What you should do
Transcribe everything from the start of the lines down to the line containing "pos(717,369)", inclusive. Leave the pictures out of your answer.

[Rows showing where targets appear]
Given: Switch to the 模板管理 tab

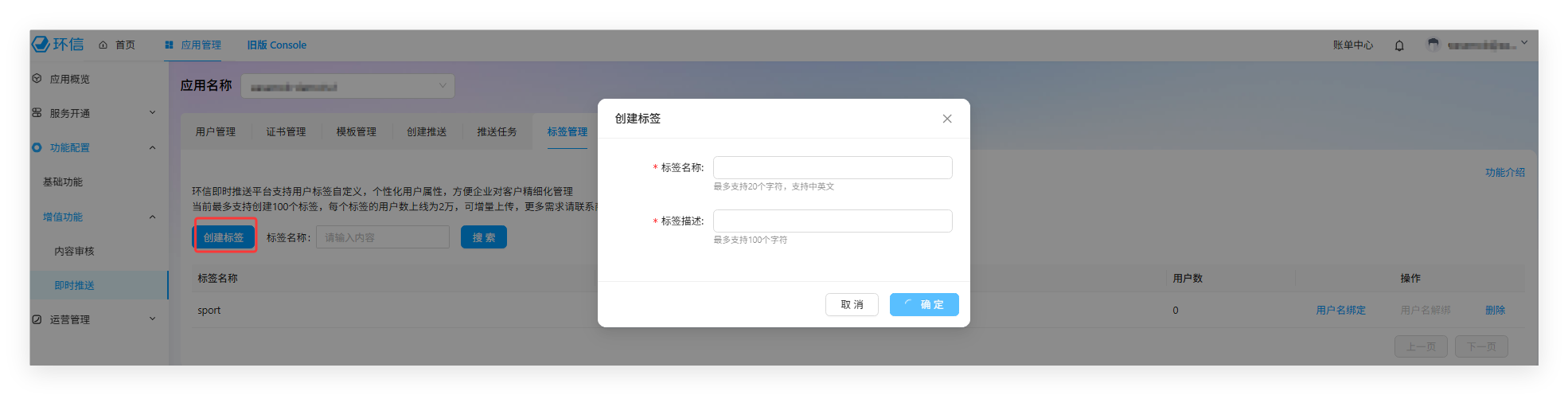Looking at the screenshot, I should (356, 132).
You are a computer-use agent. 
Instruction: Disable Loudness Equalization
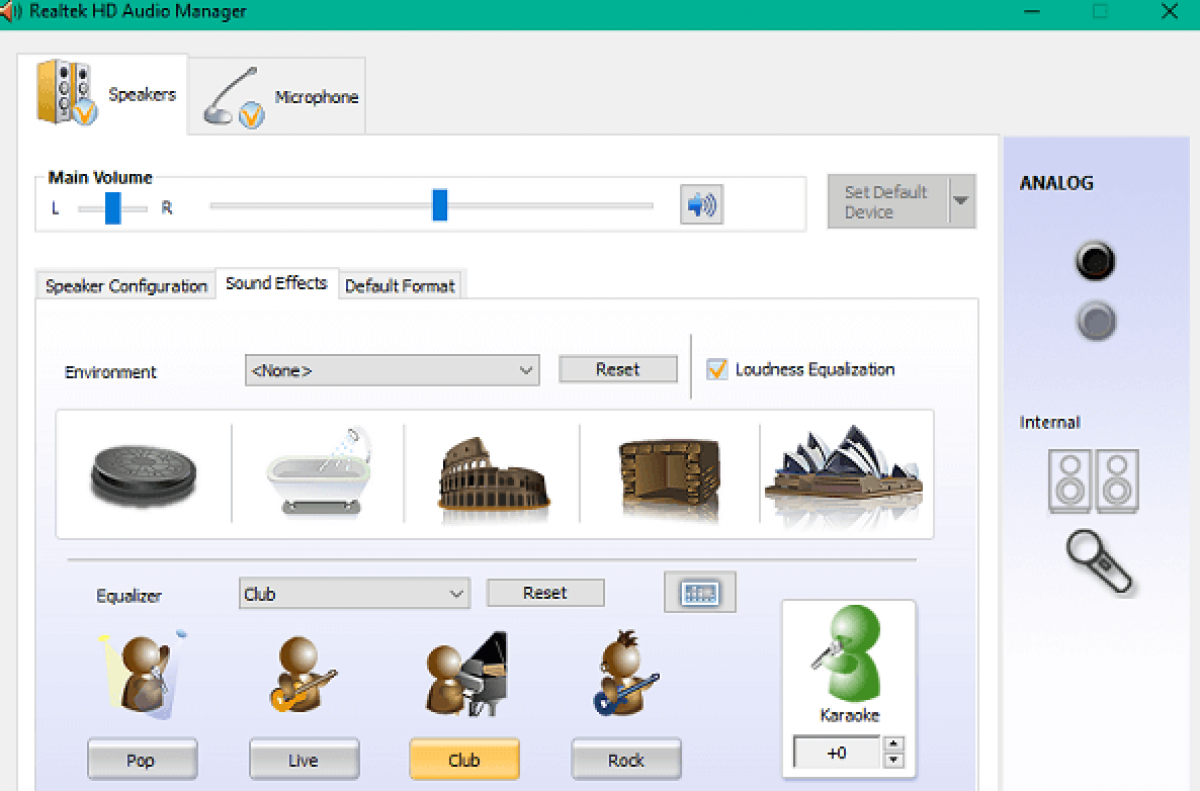pos(717,369)
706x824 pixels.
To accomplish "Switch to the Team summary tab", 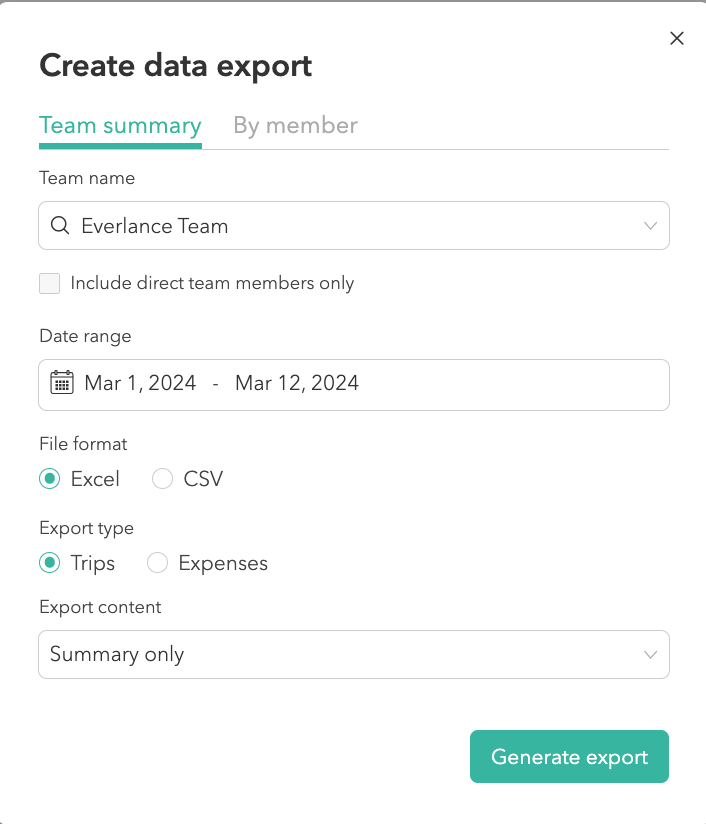I will (x=120, y=126).
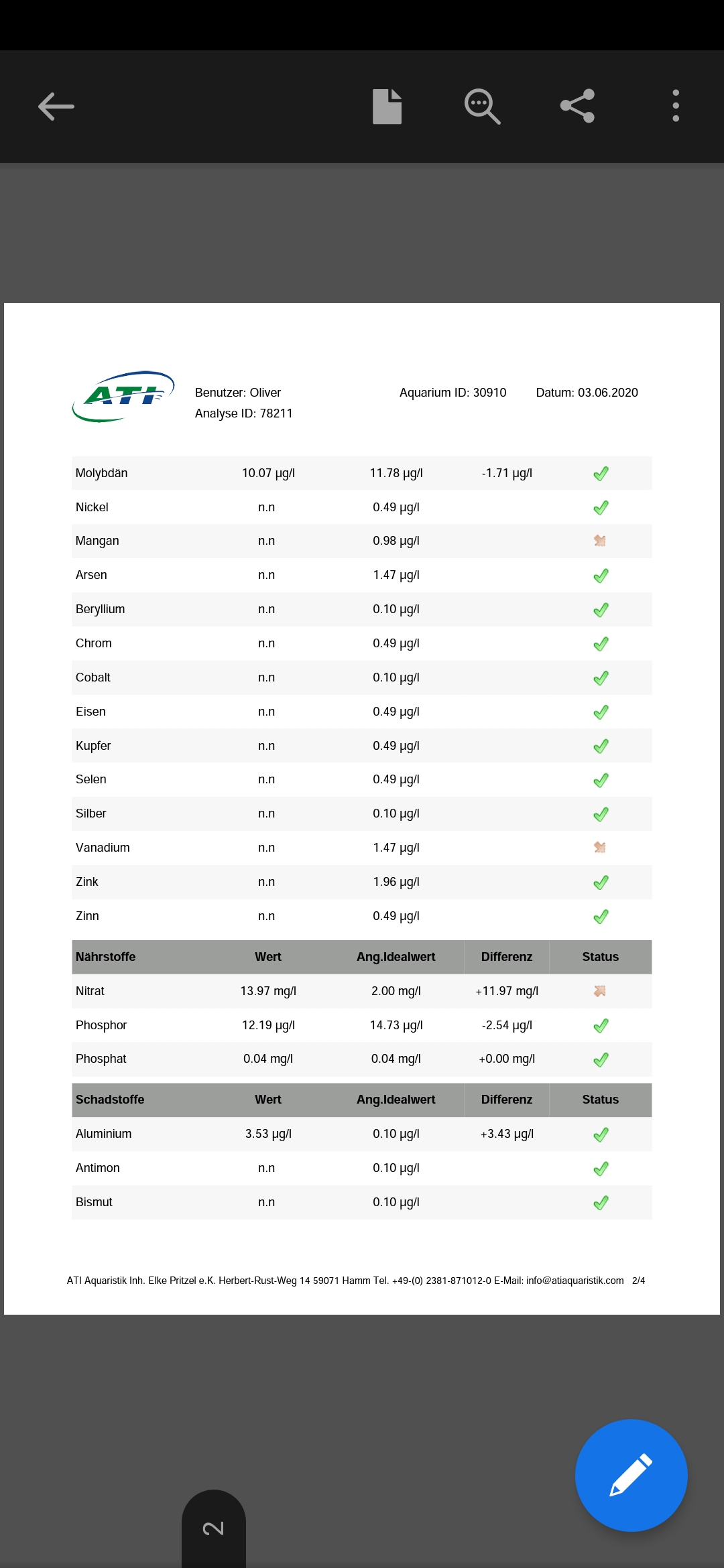Tap the Phosphat row label
This screenshot has height=1568, width=724.
[101, 1059]
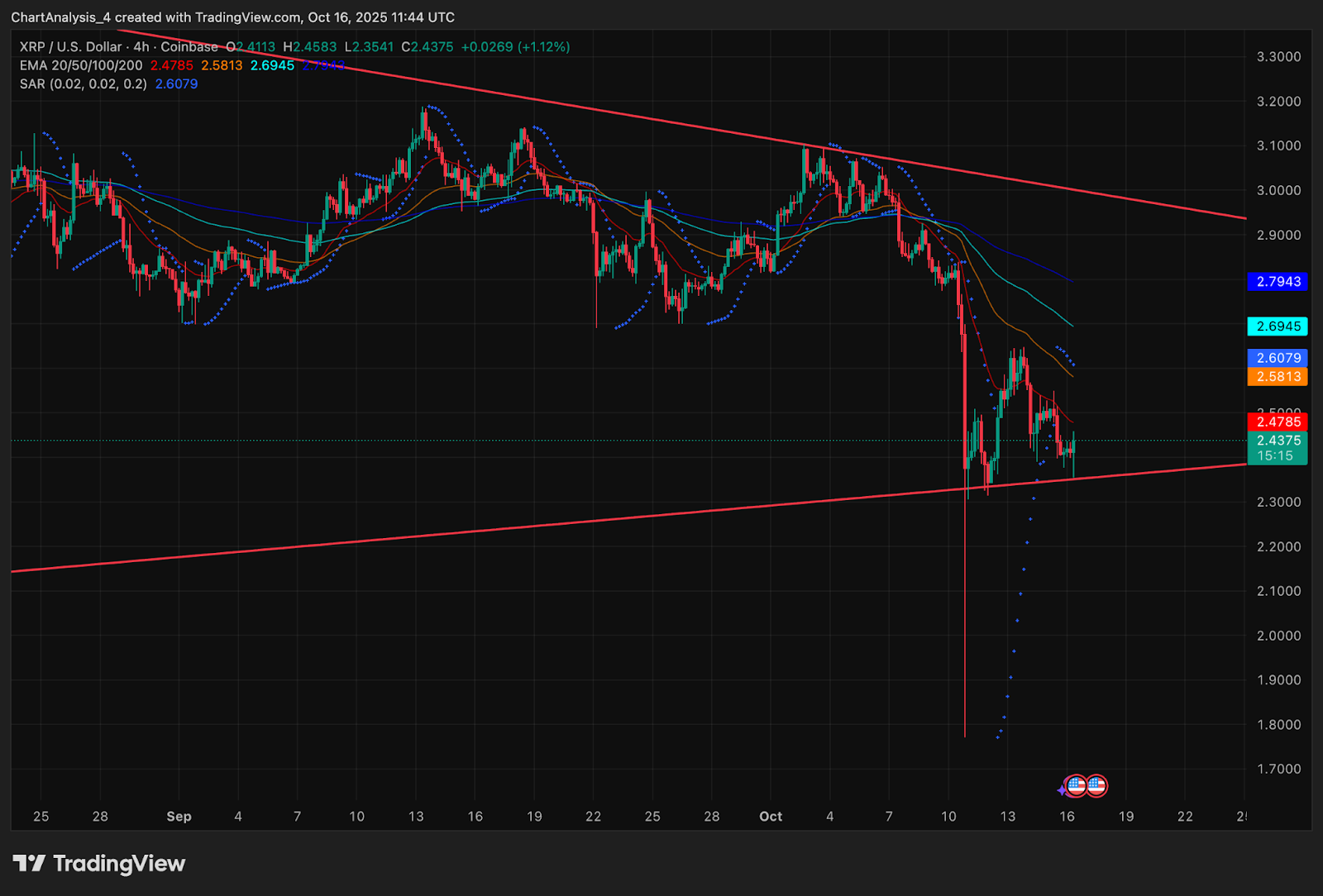The height and width of the screenshot is (896, 1323).
Task: Click the purple star event marker
Action: [x=1062, y=791]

Exercise solution
Given: Switch to the 模板管理 tab

Looking at the screenshot, I should (356, 132).
You are a computer-use agent. 
Instruction: Disable Loudness Equalization
pos(717,369)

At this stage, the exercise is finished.